0x223 Communication

This page summarizes every peripheral and hardware interface/component connected to the motherboard except CPU. CPU related contents will go to the Processor page.

1. Bus
- 1.1. Process-Memory Bus
- 1.2. IO Bus
2. Device Interface
4. Storage Devices
5. Display
- 5.1. VGA
- 5.2. DVI
6. FPGA
- 6.1. Microarchitectures
- 6.2. Synthesize
7. BIOS
- 7.1. CMOS
- 7.2. UEFI

Overview

The traditional overview of the Hub architecture looks like this

Reference: https://upload.wikimedia.org/wikipedia/commons/b/bd/Motherboard_diagram.svg

a chipset is a set of electronic components in an integrated circuit known as a "Data Flow Management System" that manages the data flow between the processor, memory and peripherals. This video explains well

Chipset (Northbridge) a traditional chip, now went inside the CPU itself. It connects CPU and high-speed modules (DDR RAM and graphic card) Intel Management Engine: firmware is based on MINIX 3

Chipset (Southbridge) a traditional IO chip, now replaced by PCH (platform controller hub) in intel's chip, it connects northbridge with slow-speed modules To connect northbridge and southbridge, we can use DMI (direct media interface) which is Intel's proprietary link.

1. Bus

A bus is a shared communication link, which uses one set of wires to connect multiple subsystems. The advantages are versatility and low cost, the disadvantage is that it might create the communication bottleneck (e.g: through put)

Bus can be serial or parallel, serial is more commonly used today (e.g: s in USB, SATA, SCSI are all means serial)

parallel and serial

1.1. Process-Memory Bus

usually short, high speed bus

1.2. IO Bus

lengthy, can have many types of devices connected to them, and can have a wide range in the data bandwidth.

PCI: faster, usually used for graphics and some other higher-performance IO peripheral bus: slower bus (e.g: SCSI, SATA, USB) connecting slow devices (e.g: keyboard, disks, mice)

reference: OSTEP

1.2.1. AGP

1.2.2. PCI Express

bandwidth is determined by generation and length (adapted to lowest one). Here is a simple video tutorial.

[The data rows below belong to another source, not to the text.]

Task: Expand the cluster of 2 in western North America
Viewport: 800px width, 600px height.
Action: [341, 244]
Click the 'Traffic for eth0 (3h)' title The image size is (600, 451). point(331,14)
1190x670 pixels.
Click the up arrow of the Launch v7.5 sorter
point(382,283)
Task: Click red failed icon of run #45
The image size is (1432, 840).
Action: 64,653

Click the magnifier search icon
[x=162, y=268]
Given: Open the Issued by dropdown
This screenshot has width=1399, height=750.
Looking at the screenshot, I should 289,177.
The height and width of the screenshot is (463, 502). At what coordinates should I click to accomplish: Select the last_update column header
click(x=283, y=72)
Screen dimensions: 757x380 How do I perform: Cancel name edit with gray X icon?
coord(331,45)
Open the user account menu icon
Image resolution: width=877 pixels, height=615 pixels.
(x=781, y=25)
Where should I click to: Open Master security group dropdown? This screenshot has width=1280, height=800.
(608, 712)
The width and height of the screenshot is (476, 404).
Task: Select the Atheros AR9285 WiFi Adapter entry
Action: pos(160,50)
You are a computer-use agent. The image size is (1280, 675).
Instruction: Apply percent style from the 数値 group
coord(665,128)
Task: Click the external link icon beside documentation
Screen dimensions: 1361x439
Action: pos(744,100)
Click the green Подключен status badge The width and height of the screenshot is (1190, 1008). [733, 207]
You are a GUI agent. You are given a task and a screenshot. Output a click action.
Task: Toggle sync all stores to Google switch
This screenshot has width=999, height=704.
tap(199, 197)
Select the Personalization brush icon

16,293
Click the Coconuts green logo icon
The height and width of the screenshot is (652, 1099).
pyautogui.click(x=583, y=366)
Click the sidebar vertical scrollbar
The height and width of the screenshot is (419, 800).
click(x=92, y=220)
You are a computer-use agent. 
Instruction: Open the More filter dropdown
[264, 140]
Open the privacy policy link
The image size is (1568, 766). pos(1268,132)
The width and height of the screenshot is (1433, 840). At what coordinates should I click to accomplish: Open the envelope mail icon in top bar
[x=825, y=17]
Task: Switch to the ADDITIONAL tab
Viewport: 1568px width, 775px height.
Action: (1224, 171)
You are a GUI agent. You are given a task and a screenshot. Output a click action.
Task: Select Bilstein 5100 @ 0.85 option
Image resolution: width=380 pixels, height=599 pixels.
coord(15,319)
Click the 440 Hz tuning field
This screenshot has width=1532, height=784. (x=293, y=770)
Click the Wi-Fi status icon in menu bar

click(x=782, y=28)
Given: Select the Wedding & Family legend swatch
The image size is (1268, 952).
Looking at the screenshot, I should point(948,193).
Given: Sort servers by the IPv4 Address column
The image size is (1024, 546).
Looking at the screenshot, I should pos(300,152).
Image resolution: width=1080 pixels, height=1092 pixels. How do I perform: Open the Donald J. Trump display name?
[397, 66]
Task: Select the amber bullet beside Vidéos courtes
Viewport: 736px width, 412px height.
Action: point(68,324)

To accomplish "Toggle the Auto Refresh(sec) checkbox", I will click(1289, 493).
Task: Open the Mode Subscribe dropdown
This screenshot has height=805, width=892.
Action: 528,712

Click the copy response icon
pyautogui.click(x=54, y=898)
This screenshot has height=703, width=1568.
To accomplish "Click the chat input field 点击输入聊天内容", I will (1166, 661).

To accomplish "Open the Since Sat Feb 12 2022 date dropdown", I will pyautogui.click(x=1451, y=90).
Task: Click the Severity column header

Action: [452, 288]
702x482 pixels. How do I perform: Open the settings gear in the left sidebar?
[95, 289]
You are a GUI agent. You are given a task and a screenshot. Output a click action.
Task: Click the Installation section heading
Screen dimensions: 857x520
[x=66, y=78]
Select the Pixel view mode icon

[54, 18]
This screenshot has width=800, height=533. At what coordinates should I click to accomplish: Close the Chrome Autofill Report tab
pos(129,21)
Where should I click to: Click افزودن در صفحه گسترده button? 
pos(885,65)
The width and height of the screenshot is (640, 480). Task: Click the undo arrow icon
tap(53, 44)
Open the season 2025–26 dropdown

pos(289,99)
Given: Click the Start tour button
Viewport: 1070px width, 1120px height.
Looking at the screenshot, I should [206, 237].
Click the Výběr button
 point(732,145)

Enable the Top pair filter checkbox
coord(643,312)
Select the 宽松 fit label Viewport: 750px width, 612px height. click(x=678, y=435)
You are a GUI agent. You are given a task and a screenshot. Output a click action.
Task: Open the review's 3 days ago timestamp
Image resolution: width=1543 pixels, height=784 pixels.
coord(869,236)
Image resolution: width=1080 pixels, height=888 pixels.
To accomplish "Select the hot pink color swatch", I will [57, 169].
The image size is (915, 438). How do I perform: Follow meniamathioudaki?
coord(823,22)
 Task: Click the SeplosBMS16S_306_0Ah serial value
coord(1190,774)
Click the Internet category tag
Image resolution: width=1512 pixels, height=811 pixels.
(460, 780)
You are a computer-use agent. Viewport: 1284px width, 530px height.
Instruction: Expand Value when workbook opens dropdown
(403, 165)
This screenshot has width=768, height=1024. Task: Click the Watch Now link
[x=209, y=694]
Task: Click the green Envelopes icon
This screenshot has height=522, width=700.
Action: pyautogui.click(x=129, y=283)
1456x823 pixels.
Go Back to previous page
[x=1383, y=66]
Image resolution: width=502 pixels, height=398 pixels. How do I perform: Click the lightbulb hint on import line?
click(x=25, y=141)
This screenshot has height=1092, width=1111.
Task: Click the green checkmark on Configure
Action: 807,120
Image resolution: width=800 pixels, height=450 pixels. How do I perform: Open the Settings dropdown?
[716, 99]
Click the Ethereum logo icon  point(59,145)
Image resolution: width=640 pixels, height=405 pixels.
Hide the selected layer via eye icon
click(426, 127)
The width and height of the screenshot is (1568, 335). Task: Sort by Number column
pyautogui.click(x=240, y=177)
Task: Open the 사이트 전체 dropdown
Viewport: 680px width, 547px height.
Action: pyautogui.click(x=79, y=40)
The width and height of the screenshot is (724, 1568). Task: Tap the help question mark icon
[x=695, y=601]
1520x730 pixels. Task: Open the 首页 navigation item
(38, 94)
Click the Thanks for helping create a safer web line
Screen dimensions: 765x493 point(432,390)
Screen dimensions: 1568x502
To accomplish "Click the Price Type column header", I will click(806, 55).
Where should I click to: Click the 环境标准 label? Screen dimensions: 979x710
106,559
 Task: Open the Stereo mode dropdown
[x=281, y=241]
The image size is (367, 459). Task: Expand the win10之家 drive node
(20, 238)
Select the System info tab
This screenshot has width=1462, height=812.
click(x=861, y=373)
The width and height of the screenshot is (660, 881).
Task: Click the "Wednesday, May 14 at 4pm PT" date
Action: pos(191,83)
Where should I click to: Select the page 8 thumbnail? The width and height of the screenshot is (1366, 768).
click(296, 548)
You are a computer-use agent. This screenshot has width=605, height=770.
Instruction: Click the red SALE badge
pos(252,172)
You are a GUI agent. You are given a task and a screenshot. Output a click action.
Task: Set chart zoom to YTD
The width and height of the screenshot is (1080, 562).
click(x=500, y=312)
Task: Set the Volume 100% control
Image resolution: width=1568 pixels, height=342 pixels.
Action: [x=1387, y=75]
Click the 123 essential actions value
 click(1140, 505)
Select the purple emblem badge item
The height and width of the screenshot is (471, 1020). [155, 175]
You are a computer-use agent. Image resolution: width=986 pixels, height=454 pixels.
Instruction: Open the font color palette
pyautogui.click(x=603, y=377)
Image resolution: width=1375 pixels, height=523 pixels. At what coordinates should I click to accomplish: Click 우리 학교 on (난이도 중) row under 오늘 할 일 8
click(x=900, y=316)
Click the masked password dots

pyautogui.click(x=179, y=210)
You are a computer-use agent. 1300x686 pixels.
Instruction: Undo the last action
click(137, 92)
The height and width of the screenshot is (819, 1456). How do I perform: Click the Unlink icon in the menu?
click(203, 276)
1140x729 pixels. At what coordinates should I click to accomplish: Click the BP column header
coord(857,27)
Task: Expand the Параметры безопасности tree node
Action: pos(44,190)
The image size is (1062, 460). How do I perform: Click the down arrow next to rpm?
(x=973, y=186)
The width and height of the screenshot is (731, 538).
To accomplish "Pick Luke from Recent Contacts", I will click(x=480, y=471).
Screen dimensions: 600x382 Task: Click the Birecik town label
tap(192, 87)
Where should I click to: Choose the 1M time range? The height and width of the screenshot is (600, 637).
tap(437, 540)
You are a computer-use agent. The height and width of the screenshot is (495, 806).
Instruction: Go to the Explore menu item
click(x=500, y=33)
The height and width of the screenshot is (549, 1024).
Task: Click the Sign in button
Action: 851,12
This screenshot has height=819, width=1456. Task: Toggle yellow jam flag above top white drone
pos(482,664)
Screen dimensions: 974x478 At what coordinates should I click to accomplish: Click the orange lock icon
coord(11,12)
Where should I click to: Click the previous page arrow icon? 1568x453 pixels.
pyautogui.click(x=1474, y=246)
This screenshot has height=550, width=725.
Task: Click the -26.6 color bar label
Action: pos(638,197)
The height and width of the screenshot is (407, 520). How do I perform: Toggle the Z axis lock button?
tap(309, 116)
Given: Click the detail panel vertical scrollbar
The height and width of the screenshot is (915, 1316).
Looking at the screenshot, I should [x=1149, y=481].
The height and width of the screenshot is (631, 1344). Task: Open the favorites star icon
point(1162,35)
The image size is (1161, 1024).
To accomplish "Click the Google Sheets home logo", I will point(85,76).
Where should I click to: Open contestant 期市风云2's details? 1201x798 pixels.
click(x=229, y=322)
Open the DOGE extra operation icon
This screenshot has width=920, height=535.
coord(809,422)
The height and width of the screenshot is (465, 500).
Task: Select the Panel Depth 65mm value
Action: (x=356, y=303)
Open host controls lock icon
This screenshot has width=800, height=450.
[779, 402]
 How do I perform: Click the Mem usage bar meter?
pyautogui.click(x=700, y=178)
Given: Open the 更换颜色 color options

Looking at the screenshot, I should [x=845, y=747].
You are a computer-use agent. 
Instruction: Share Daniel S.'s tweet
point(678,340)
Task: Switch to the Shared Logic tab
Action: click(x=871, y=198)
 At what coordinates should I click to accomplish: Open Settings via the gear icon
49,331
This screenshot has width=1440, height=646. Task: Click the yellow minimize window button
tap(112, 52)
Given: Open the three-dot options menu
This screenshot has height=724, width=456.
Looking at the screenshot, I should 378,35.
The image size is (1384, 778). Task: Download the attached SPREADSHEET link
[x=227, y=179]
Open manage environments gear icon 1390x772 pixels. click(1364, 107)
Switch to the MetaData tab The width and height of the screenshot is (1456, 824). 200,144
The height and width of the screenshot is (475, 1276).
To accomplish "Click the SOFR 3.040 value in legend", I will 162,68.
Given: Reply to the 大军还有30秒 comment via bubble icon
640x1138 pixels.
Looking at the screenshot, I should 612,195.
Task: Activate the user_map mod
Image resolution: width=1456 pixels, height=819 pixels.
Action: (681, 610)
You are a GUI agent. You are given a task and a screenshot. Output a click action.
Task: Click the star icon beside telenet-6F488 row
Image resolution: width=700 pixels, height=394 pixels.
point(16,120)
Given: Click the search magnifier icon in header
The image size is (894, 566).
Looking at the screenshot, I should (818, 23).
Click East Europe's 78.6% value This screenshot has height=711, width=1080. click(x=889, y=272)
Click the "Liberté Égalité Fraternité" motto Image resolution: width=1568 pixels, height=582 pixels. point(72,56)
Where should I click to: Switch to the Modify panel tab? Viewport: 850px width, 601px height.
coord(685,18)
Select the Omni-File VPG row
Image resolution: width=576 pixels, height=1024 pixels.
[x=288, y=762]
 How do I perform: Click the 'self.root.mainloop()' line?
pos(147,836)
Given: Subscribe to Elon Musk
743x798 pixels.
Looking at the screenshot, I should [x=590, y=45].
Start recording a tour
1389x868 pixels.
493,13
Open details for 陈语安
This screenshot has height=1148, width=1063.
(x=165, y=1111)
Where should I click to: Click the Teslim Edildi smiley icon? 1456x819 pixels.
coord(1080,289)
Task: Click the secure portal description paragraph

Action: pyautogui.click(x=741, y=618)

Generation double bandwidth in each generation

generation 1: 250GB/s
generation 2: 500GB/s
generation 3: 1GB/s

double bandwidth in each generation Length 1x, 2x, 4x, 8x, 16x 4x can fit into 8x but only half speed

1.2.3. USB

2. Device Interface

From the CPU's perspective, an I/O device appears as a set of special-purpose registers, of three general types:

Status registers provide status information to the CPU about the I/O device. These registers are often read-only, i.e. the CPU can only read their bits, and cannot change them.
control registers are used by the CPU to configure and control the device. Bits in these configuration registers may be write-only, so the CPU can alter them, but not read them back. Most bits in control registers can be both read and written.
Data registers are used to read data from or send data to the I/O device.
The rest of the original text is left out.